Your assignment: Among the lines below, which ones contain the word "logo"? Copy every such line.

Material provided:
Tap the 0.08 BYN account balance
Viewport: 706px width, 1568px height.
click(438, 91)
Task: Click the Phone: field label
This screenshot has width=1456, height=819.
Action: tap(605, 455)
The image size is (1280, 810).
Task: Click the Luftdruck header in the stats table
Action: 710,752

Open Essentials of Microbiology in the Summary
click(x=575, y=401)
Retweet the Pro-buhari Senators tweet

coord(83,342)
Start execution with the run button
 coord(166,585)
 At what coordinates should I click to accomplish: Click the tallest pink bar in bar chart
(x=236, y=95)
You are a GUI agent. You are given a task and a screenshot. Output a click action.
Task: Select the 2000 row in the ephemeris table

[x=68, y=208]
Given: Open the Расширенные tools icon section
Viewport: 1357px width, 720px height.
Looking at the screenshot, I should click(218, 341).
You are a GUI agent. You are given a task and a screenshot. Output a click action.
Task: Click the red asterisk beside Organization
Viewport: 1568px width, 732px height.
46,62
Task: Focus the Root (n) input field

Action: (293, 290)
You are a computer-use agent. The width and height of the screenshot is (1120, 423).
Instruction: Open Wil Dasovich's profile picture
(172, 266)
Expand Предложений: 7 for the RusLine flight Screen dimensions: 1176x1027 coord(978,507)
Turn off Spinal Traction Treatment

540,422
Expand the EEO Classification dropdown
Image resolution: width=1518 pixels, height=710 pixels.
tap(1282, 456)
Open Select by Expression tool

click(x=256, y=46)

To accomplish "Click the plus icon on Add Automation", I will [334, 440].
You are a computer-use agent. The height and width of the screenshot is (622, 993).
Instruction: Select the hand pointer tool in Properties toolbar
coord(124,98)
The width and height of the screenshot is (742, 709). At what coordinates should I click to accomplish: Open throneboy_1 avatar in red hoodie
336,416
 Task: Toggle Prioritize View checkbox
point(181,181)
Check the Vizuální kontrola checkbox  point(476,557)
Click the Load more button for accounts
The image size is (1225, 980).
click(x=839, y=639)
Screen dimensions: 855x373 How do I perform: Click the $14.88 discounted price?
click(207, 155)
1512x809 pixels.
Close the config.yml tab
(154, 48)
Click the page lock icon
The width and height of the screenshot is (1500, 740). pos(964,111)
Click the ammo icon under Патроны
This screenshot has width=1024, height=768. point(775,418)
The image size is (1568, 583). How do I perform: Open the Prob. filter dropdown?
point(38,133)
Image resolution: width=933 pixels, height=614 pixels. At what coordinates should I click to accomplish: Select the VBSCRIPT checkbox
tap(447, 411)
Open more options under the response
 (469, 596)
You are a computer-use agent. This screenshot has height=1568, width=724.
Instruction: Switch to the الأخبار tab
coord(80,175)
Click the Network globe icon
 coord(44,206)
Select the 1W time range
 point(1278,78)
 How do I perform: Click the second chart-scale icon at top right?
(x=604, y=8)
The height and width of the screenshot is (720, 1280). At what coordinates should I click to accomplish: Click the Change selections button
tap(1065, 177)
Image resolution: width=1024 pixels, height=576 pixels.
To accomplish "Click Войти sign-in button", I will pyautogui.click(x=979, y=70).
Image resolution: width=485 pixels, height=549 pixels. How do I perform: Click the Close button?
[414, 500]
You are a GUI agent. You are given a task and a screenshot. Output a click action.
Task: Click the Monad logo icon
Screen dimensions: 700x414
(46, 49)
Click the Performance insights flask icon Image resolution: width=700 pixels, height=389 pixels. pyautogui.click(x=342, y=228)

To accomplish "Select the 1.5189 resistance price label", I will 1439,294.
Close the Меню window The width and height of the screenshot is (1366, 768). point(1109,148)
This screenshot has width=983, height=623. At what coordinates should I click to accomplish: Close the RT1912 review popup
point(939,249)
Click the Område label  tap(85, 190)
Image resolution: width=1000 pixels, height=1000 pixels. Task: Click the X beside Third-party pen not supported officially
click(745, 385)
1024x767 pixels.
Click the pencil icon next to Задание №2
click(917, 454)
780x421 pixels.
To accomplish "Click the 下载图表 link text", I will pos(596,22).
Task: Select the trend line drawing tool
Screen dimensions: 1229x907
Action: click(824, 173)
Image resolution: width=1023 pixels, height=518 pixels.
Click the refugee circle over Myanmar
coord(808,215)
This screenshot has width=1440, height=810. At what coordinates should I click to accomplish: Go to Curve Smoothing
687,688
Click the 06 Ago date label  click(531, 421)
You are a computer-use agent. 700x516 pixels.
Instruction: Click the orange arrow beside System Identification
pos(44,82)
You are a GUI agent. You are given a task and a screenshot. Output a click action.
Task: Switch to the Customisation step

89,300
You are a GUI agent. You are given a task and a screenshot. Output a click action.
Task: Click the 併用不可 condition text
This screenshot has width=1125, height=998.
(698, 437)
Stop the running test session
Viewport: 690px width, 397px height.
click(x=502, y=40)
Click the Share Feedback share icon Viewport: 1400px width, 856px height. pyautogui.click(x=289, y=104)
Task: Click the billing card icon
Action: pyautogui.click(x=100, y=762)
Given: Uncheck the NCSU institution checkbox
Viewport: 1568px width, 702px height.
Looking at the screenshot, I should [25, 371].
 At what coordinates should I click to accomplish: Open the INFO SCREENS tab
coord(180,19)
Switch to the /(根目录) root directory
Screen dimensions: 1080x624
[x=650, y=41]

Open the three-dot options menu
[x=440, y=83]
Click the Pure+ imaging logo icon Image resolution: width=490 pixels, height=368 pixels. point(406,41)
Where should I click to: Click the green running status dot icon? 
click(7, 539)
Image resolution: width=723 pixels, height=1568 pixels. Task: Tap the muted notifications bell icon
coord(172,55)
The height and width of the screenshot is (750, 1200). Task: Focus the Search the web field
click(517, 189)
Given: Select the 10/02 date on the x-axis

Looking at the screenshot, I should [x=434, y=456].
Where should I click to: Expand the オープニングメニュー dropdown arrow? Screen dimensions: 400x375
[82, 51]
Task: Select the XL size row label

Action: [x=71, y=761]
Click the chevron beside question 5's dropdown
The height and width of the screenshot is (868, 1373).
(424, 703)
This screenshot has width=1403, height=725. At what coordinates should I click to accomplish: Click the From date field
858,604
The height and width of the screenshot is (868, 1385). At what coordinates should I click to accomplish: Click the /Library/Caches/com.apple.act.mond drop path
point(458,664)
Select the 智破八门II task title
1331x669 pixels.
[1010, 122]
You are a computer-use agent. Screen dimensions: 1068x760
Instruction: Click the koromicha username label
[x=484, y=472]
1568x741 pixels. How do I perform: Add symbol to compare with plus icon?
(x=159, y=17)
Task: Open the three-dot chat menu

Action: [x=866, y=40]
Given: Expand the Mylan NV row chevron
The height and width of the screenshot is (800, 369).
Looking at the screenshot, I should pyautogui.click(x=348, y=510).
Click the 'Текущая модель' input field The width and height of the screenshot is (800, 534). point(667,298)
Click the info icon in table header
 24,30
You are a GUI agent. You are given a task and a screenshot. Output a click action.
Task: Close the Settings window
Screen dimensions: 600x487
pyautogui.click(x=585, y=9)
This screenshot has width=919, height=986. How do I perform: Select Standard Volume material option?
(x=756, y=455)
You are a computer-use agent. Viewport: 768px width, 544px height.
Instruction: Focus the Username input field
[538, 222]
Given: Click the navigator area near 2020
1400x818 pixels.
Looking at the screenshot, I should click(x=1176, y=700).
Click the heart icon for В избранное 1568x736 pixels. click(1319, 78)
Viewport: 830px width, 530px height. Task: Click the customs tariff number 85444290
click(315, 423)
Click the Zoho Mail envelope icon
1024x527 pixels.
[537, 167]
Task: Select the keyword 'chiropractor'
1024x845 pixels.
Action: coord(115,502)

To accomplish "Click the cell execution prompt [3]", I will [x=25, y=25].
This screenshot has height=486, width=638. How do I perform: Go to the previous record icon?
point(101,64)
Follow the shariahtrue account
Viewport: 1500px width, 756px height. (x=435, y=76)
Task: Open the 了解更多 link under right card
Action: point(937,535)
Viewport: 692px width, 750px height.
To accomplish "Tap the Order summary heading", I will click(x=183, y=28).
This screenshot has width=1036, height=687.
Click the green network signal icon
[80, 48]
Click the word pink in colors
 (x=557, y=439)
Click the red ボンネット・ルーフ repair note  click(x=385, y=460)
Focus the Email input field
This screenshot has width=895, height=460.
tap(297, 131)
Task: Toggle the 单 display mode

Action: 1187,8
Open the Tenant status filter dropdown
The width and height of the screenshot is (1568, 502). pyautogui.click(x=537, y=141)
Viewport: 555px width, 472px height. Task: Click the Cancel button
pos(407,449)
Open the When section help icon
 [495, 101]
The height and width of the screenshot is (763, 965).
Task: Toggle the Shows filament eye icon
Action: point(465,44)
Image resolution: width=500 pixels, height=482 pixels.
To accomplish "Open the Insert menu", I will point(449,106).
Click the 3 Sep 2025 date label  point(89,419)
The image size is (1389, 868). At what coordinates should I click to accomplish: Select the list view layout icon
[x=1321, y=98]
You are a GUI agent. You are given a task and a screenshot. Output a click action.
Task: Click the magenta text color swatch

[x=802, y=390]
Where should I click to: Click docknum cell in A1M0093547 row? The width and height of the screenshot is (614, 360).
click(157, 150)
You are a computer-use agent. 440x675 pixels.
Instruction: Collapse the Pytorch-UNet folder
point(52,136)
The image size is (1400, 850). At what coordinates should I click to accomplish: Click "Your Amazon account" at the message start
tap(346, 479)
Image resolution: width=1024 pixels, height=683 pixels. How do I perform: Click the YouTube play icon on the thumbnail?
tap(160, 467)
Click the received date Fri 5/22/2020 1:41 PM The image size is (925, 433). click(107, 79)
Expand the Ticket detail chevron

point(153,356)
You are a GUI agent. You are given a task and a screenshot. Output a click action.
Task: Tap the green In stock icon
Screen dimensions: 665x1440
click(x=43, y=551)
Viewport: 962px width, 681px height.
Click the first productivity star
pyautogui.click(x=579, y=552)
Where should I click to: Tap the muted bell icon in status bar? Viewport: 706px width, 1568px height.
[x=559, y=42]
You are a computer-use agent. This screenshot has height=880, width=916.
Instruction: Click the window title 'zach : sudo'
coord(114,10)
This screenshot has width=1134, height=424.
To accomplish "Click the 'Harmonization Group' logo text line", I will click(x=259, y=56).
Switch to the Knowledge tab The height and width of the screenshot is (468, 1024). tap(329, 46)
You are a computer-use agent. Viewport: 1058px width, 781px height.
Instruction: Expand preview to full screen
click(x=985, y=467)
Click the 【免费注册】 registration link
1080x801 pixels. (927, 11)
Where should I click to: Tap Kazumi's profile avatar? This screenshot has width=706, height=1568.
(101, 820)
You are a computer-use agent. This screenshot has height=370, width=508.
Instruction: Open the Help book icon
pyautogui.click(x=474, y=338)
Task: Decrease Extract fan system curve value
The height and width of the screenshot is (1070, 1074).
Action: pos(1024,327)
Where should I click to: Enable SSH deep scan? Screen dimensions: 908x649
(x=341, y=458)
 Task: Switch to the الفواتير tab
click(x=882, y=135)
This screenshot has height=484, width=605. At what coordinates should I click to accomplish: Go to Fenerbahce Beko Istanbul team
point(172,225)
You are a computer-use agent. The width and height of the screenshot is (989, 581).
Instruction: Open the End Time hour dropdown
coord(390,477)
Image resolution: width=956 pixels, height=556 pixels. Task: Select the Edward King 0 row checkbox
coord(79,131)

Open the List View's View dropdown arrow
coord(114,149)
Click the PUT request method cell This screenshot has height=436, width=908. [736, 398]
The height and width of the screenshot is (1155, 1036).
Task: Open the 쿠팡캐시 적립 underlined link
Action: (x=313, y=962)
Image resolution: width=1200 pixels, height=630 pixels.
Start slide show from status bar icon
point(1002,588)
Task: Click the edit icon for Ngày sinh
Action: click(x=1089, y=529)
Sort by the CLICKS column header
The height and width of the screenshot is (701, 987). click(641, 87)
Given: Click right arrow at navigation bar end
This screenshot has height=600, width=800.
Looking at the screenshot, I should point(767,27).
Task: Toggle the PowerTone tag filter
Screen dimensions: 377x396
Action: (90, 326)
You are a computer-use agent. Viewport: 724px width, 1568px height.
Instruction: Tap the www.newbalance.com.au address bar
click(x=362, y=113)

Answer for this exercise:
Task: Click the Monad logo icon
Click the Pure+ imaging logo icon Image resolution: width=490 pixels, height=368 pixels. point(406,41)
To accomplish "Click the 'Harmonization Group' logo text line", I will click(x=259, y=56).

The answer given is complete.